The next night, Bush is astir again, and sees the ghost of Thomas Jefferson moving through the darkened bedroom. Bush calls out, "Tom, please! What is the best thing I can do to help the country?"
"Respect the Constitution, as I did," Jefferson advises, and dims from sight...
The third night sleep still does not come for Bush. He awakens to see the ghost of FDR hovering over his bed. Bush whispers, "Franklin, What is the best thing I can do to help the country?"
"Help the less fortunate, just as I did," FDR replies and fades into the mist...
Bush isn't sleeping well the fourth night when he sees another figure moving in the shadows. It is the ghost of Abraham Lincoln. Bush pleads, "Abe, what is the best thing I can do right now to help the country?"
Lincoln replies, "Go see a play."

Tuesday, February 06, 2007

Gavin Newsom, Ted Haggard: Life's A Bitch

Wow. Gavin Newsom is going to undergo treatment for alcohol addiction. My cynicism with regard to politics tells me we will soon hear, as a way to skirt any real responsibility, that Newsom was either:

A) Abused as a child
B) A child of alcoholics
C) Molested by his parish priest
D) All of the above

And praise the lord and pass the meth, Ted Haggard is cured of being a flippen flamin' fag! After trying to become a hetero his whole life, he is cured in three weeks! That's some ex-gay therapy they got up in Colorado.

I wonder if they can cure me of my cynicism.

Monday, February 05, 2007

Largest gay rights group slams Mars over homophobic Snickers Superbowl ad; demands it and other homophobic ads be pulled from Web site

"WASHINGTON – The Human Rights Campaign, the nation's largest gay, lesbian, bisexual and transgender civil rights organization, is calling on the makers of Snickers, and its parent company Mars Inc., to pull the ad campaign launched yesterday during the Superbowl.

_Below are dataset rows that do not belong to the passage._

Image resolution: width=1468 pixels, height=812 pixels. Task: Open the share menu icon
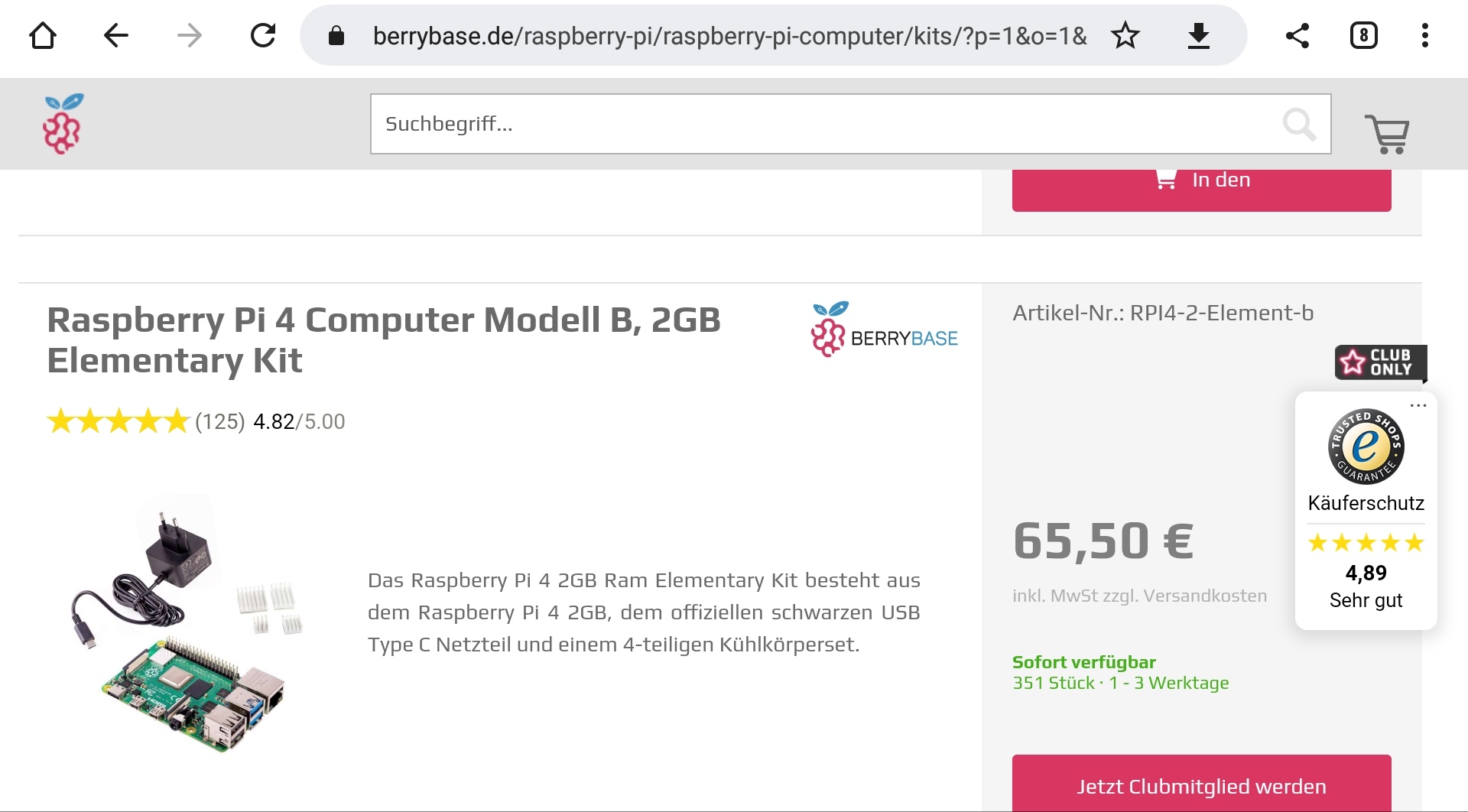coord(1297,35)
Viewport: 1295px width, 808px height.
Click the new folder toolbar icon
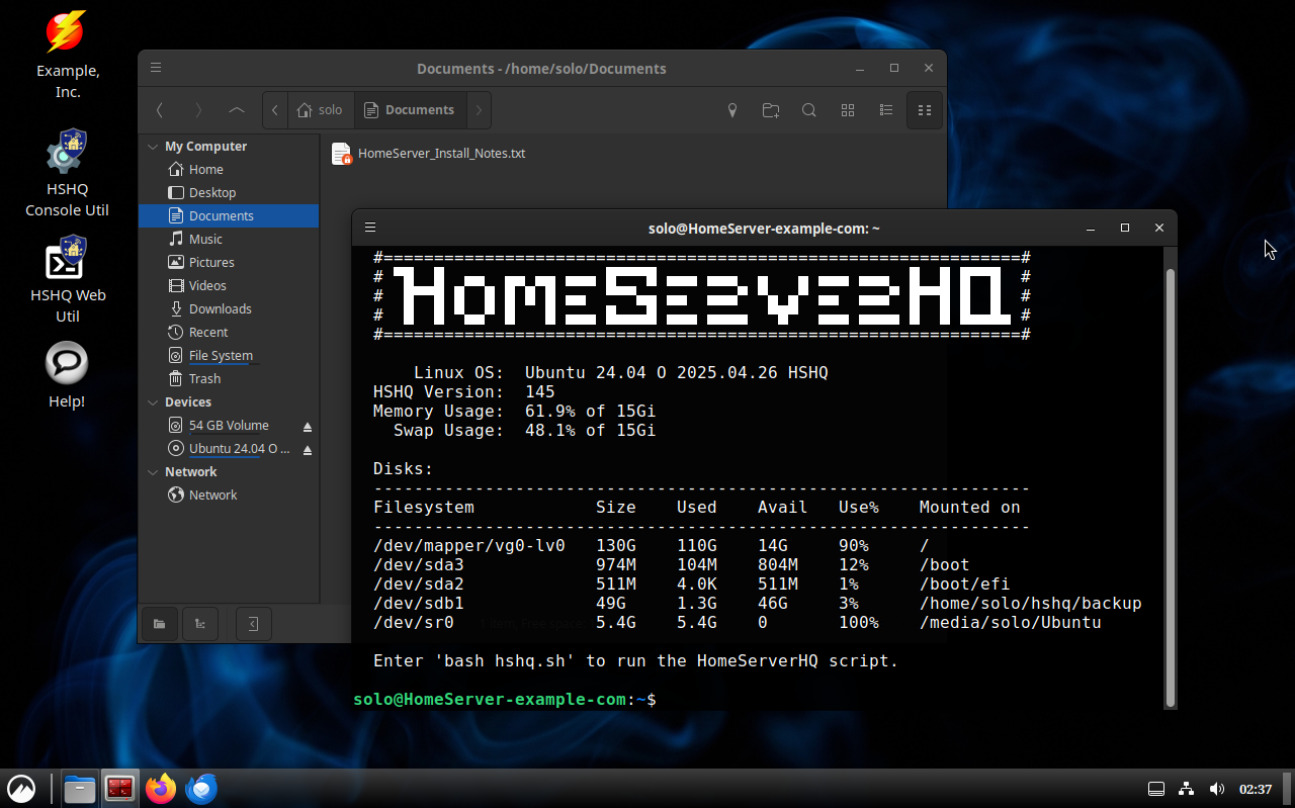[770, 110]
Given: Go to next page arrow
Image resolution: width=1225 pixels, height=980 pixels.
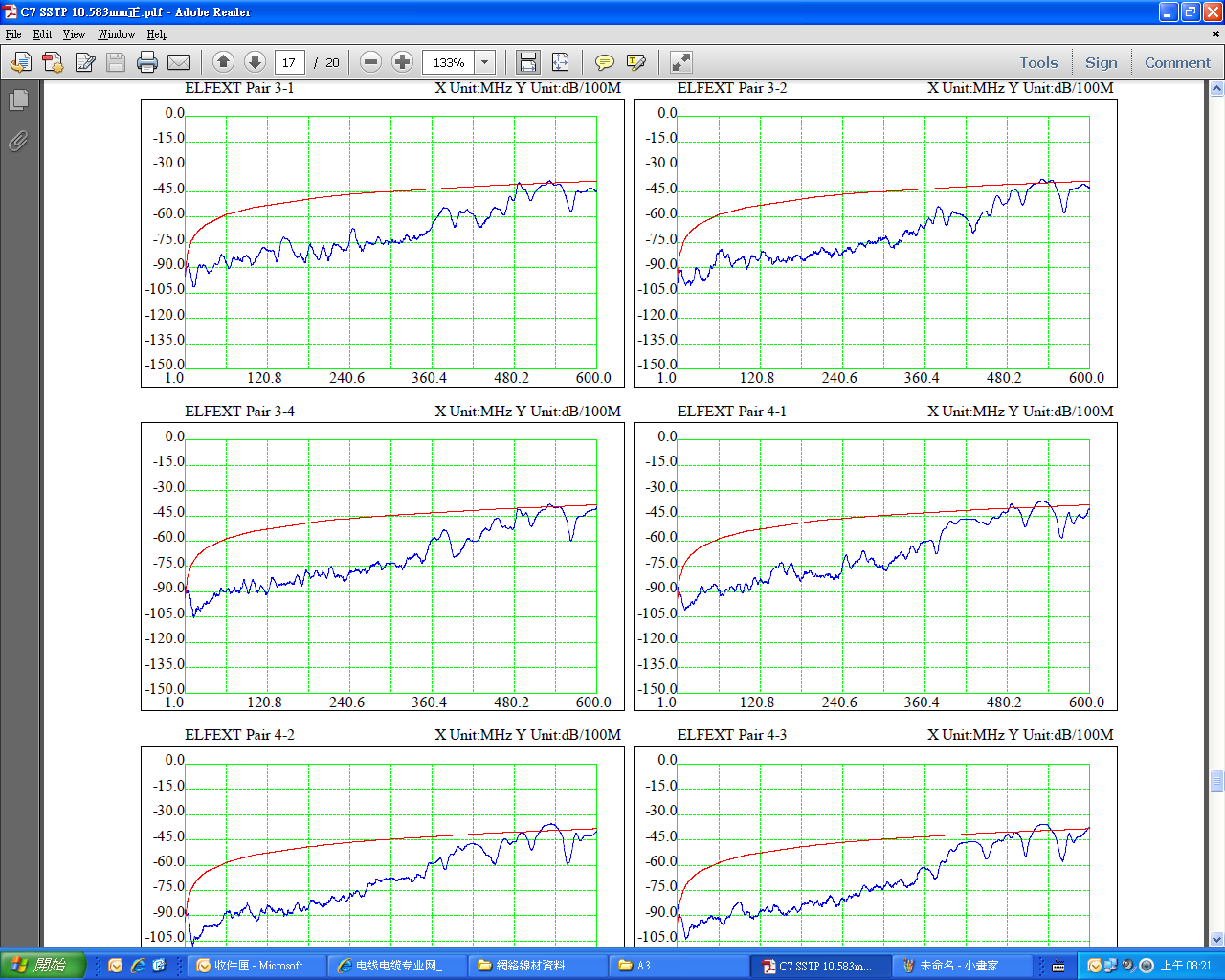Looking at the screenshot, I should [255, 62].
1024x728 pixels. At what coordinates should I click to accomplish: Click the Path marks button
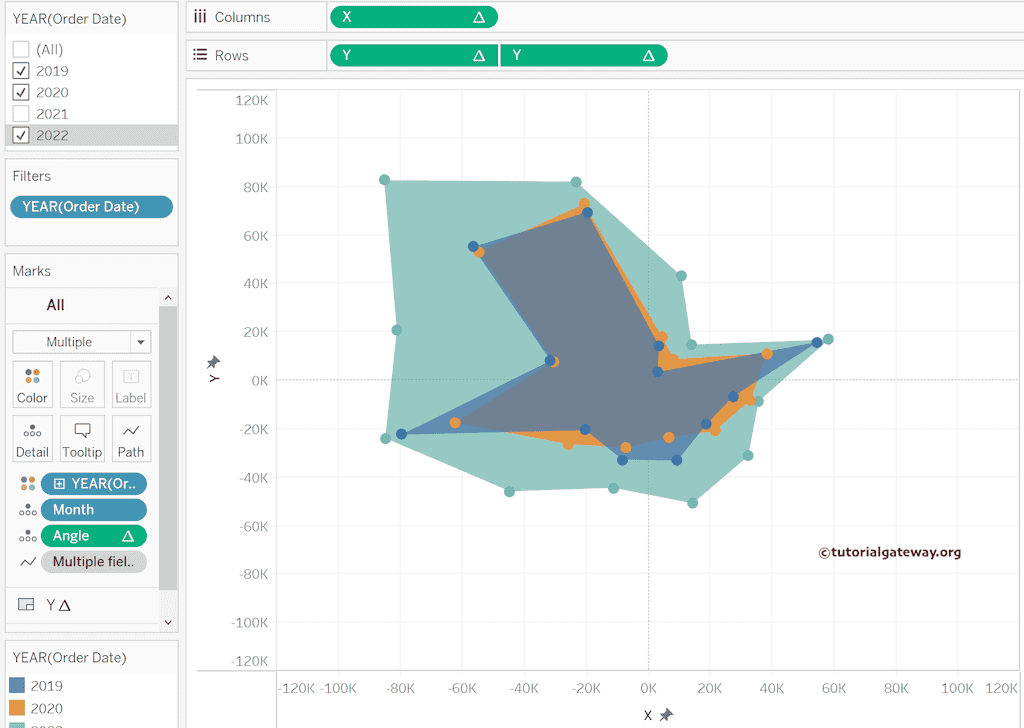point(131,439)
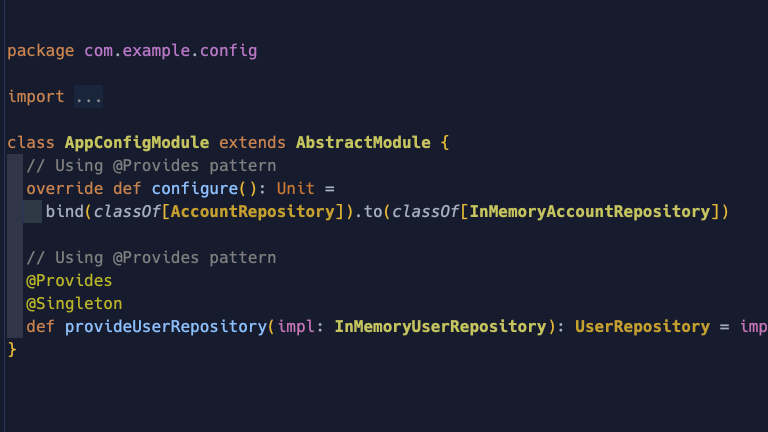The width and height of the screenshot is (768, 432).
Task: Select com.example.config package name
Action: tap(170, 51)
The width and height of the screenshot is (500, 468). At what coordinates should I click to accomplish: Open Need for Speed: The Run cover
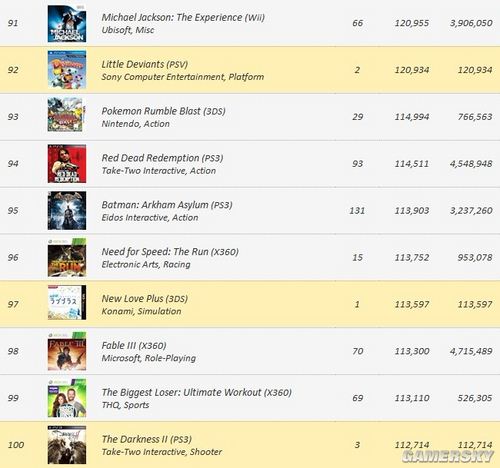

The ad features two presumably straight men who accidentally engage in a kiss and then try to distance themselves from any perception of being gay by “doing something manly.”

Three alternate endings to the commercial spot are posted on the Snickers website, one of which includes the two men violently attacking one another – which sends a dangerous message to the public condoning violence against gay Americans."

Read the rest of the article via Americaglog

The Queen

Walked over to look at the QM 2 during lunch today. Big ship. That is all.

Drive By Review: Open Season

An animated feature where the story is so bad and the voices so miscast, one wonders who had to have been fired for this disaster.

Friday, February 02, 2007

The Virgin Mary

How long can Mary Cheney continue to live in her little hypocritical vacuum?

My secret LOOVER, Dan Savage, hits the nail on the head, yet again (referring to Mary's stance that her not-yet-born kid is not a "political prop".

"Yes, it's a baby, not a prop. My kid isn't a prop either, but that never stopped right-wingers from attacking me and my boyfriend over our decision to become parents. The fitness of same-sex couples to parent is very much part of the political debate thanks to the GOP and the Christian bigots that make up its lunatic "base." You're a Republican, Mary, you worked on both of your father's campaigns, and you kept your mouth clamped shut while Karl Rove and George Bush ran around the country attacking gay people, gay parents, and our children in 2000, 2002, 2004, and 2006. It's a little late to declare the private choices of gays and lesbians unfit for public debate, Mary."

via: The Slog

Thursday, February 01, 2007


I finally realized why it is I really want a new, better paying job.